Phil Chen nie żyje. Miał 80 lat
Phil Chen, niezwykle ceniony basista, który występował m.in. z Brianem Mayem (Queen) czy muzykami The Doors zmarł w wieku 80 lat. Przyczyną śmierci był rak, a muzyk za kilka dni obchodziłby urodziny.
Phil Chen urodził się w Kingston na Jamajce 25 grudnia 1940 roku. Tam spędził swoje wczesne młodzieńcze lata, a pod koniec lat 60. przeniósł się na stałe do Anglii. Muzyk miał chińskie pochodzenie, a jego pierwszym zespołem był Vikings.

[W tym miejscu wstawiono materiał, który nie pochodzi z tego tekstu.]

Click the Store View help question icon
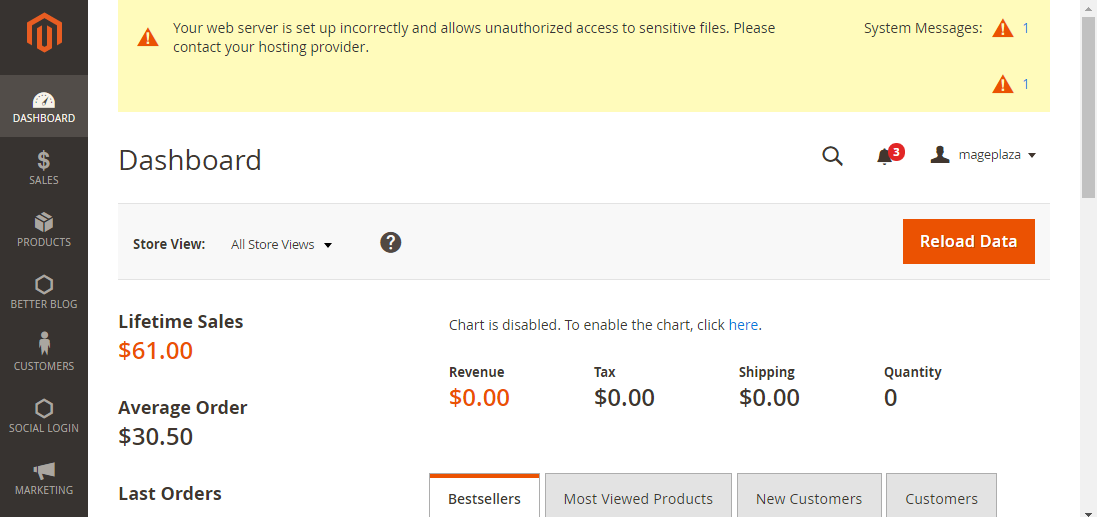This screenshot has width=1097, height=517. tap(391, 242)

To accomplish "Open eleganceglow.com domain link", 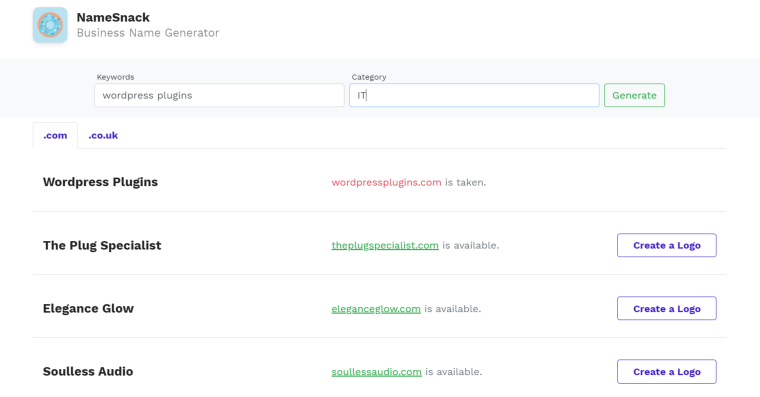I will 376,309.
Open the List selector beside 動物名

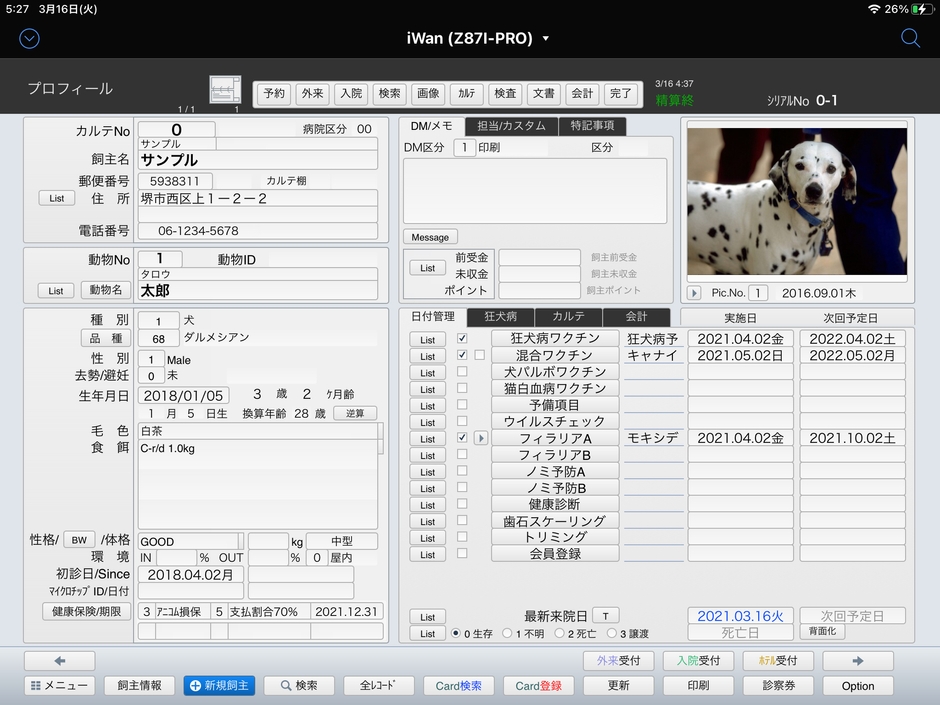[55, 290]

Był jednym z najpopularniejszych muzyków sesyjnych w całej Wielkiej Brytanii na przełomie lat 70. i 80. Początkowo występował w Jimmy James and the Vagabonds, a wkrótce zaczął pojawiać się gościnnie u różnych artystów - m.in. u Jeffa Becka (album "Blow by Blow"), Donovana ("Cosmic Wheels"), czy w końcu The Butts Band, który założyli byli członkowie The Doors - Robby Krieger i Ray Manzarek. Nagrywał też z Eddiem Van Halenem i w ramach projektu "Star Fleet" Briana Maya.
Szczególnie był znany ze współpracy z Rodem Stewartem - to jego linię basu słyszymy w m.in. "Hot Legs", "Da Ya Think I'm Sexy?" czy "Young Turks". W 2004 roku muzyk dołączył do byłych członków The Doors i utworzył z nimi zespół Manzarek-Krieger (The Doors of 21st Century). W międzyczasie udzielał się w zespołach ska i reggae.
Phil Chen od jakiegoś czasu chorował na raka, a informację o jego śmierci podało oficjalne konto na Facebooku. "Swoje ostatnie dni spędził w otoczeniu rodziny i bliskich przyjaciół, ceniąc sobie czas spędzony z wnukami, które zawsze rozjaśniały mu dzień. Będzie nam go bardzo brakowało, a jego zaraźliwą pasja do muzyki i pozytywną energię na scenie i poza nią zapamiętamy na zawsze" - czytamy w pożegnaniu. Muzyk zmarł na dziesięć dni przed 81. urodzinami.